_Task objective_. Please copy out the lines between the one that contains "Open the calendar period picker icon" and the one that contains "point(1117,449)", inclusive, with no changes. Leave the pictures out of your copy.

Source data
* Start *

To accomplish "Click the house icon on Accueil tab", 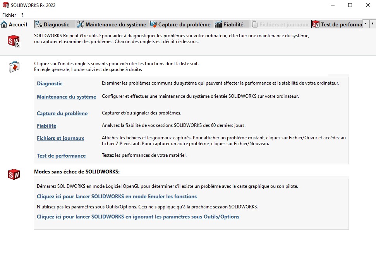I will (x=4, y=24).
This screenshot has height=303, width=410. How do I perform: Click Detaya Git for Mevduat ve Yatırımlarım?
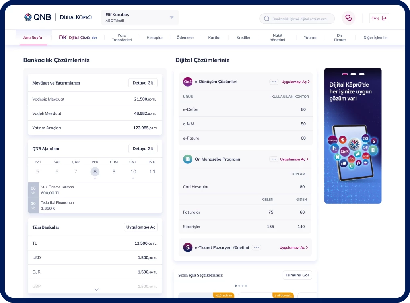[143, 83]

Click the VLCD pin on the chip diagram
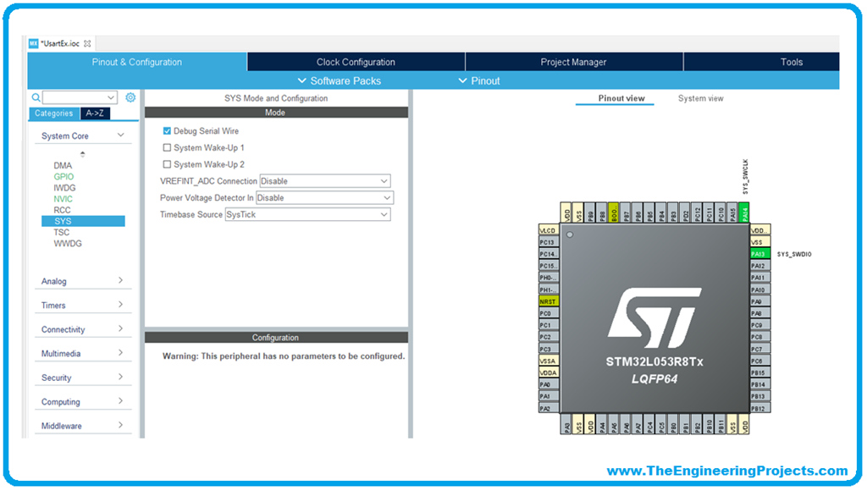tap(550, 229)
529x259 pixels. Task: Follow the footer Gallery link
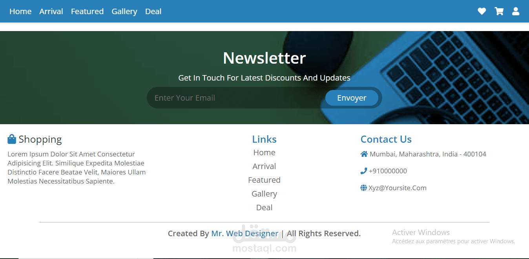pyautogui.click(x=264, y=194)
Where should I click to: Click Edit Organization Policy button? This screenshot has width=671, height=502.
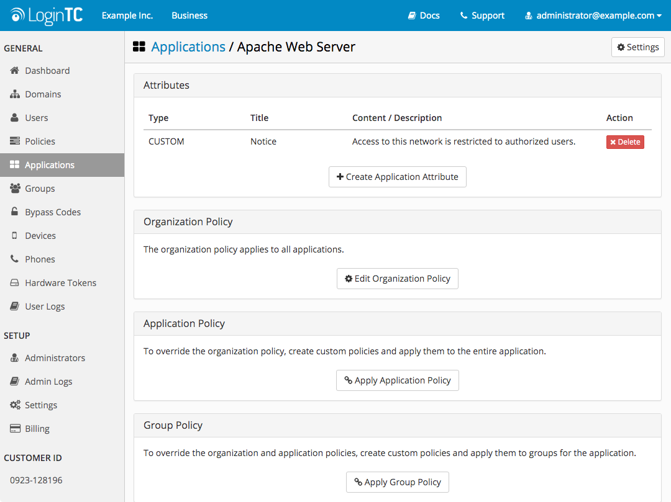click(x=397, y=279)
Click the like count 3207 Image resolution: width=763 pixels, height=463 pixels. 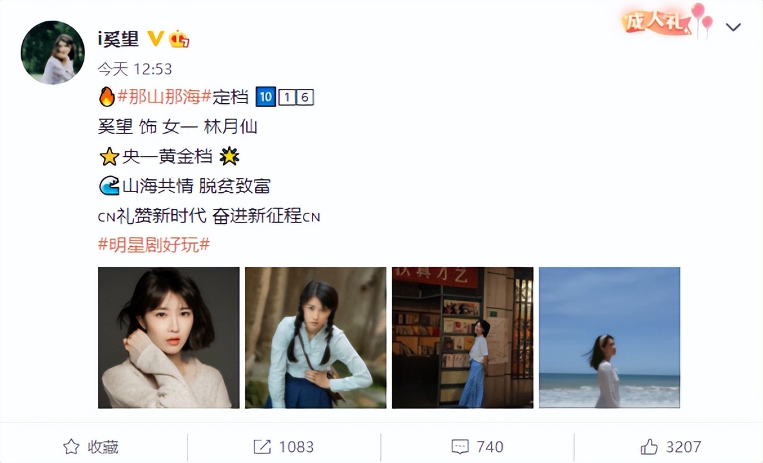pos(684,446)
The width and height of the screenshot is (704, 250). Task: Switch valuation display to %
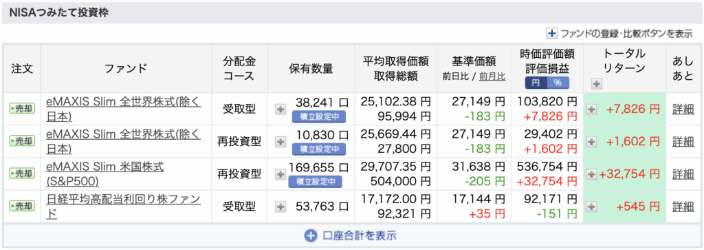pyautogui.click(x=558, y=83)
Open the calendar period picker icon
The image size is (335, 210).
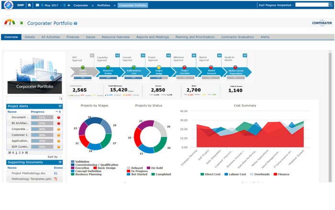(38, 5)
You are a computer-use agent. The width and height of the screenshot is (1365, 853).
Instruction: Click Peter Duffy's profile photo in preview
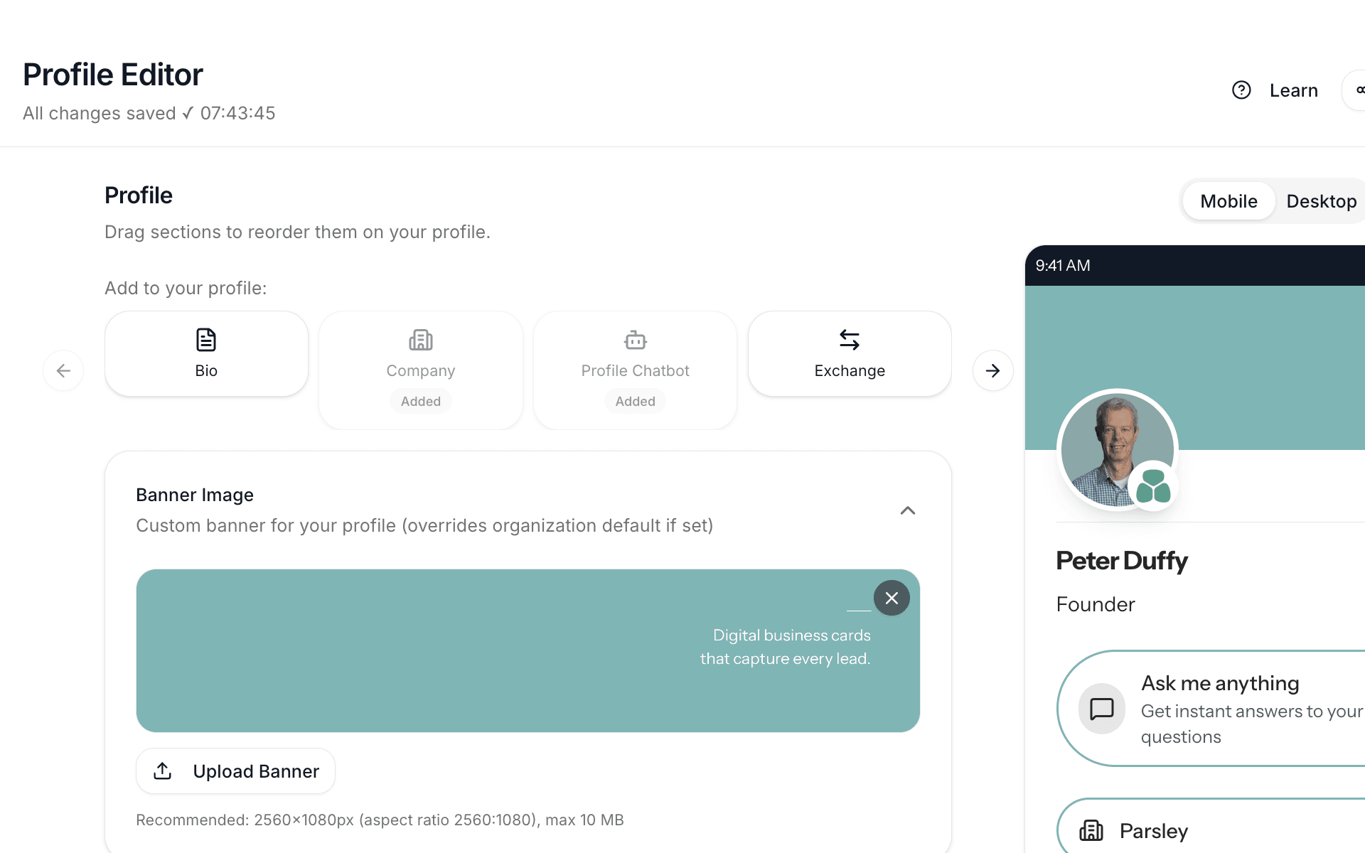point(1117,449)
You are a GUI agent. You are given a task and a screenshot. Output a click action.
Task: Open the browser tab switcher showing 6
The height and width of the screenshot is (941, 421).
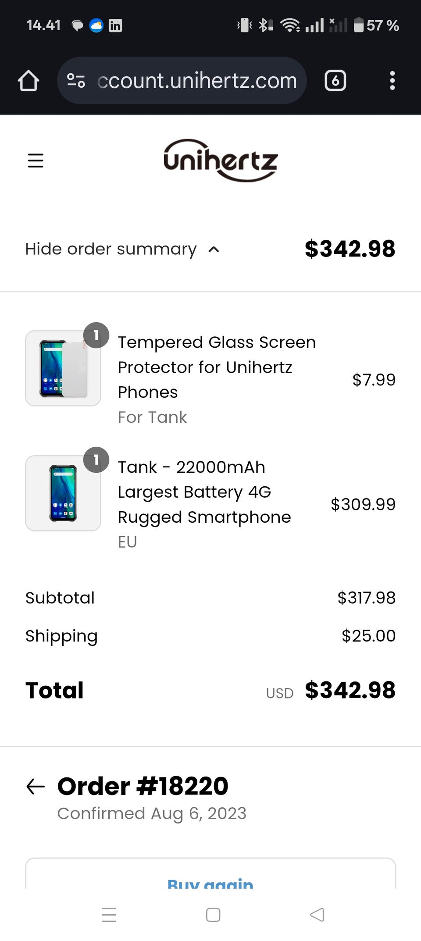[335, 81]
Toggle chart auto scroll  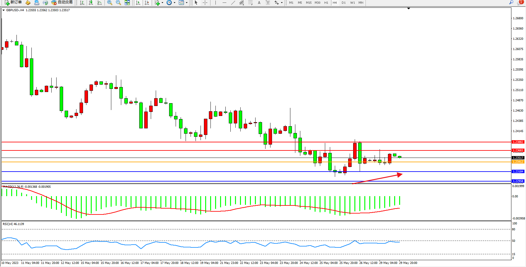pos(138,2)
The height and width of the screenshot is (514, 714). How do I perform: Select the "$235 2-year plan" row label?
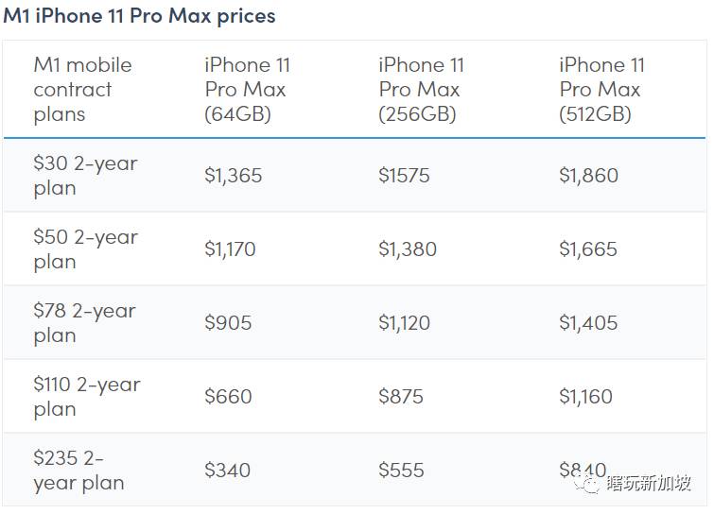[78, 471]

* End *
* Start *

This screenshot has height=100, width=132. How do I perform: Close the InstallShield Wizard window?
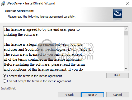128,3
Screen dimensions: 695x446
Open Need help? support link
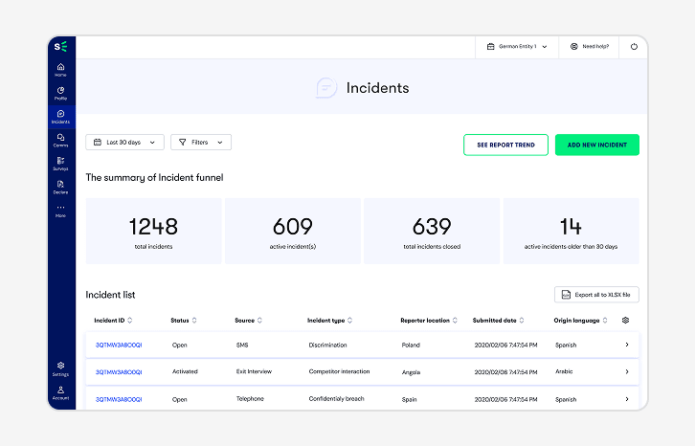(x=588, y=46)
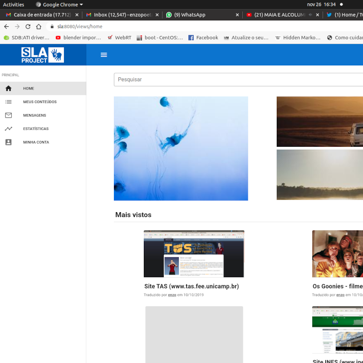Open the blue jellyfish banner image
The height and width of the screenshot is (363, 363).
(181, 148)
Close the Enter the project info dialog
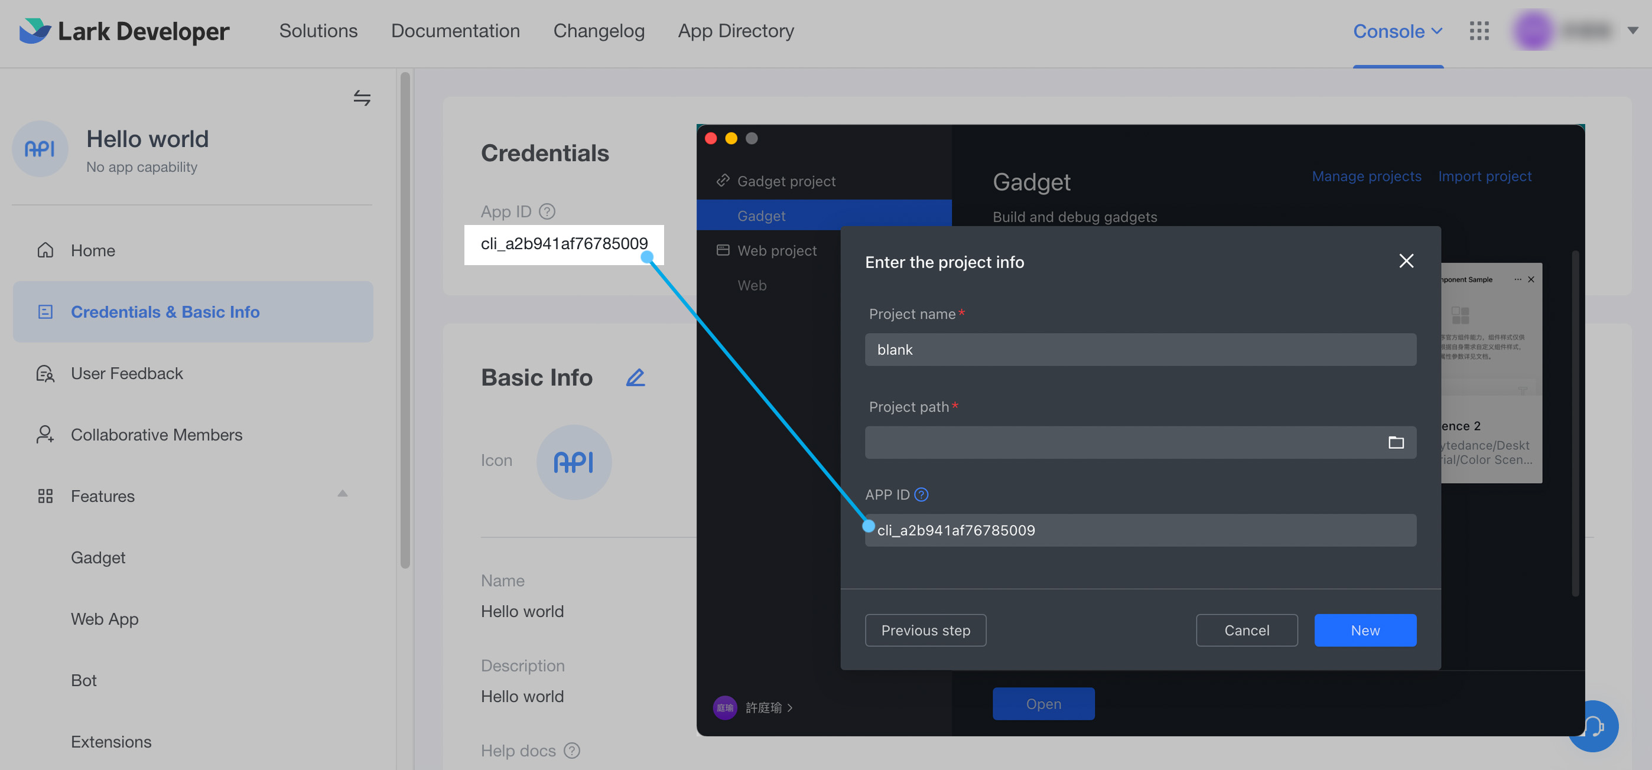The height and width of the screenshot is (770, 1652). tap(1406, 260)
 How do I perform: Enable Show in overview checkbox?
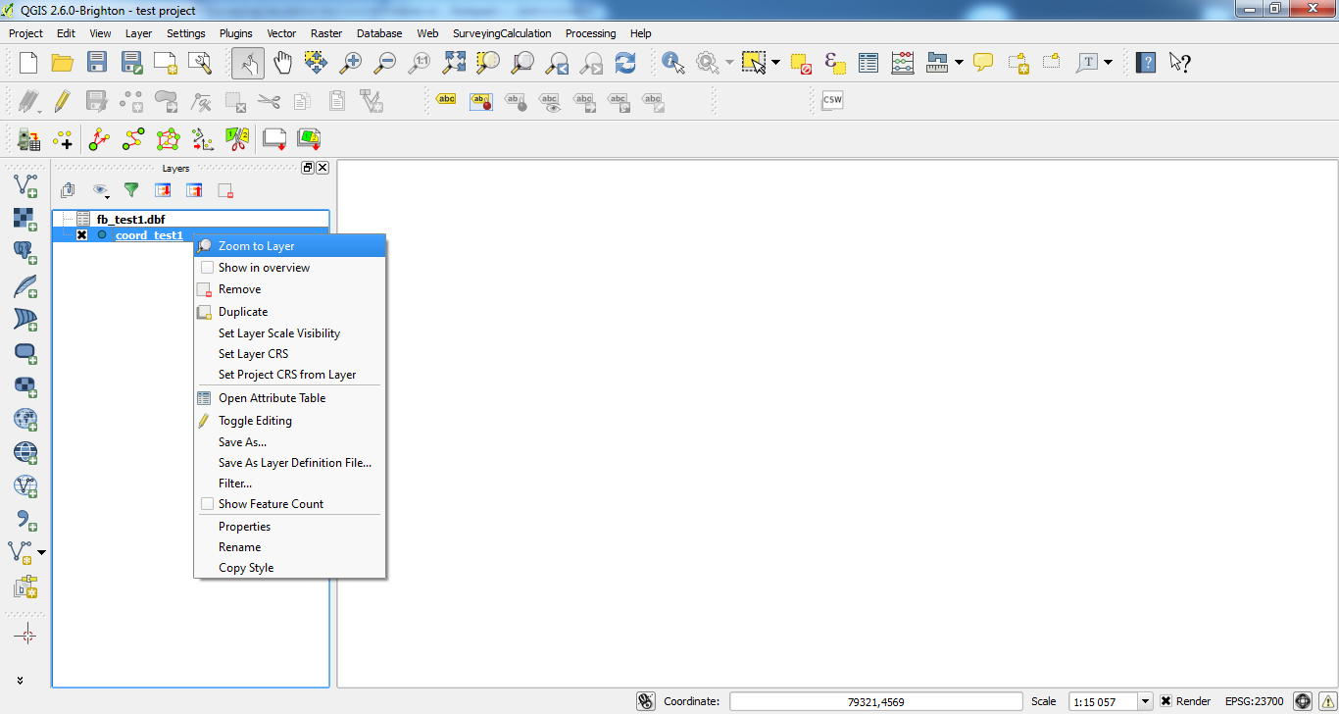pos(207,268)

* End *

_Result for this task_.
Open the calendar period picker icon
The image size is (335, 210).
(38, 5)
You are a computer-use agent. The width and height of the screenshot is (1365, 853).
Instruction: Click Peter Duffy's profile photo in preview
point(1117,449)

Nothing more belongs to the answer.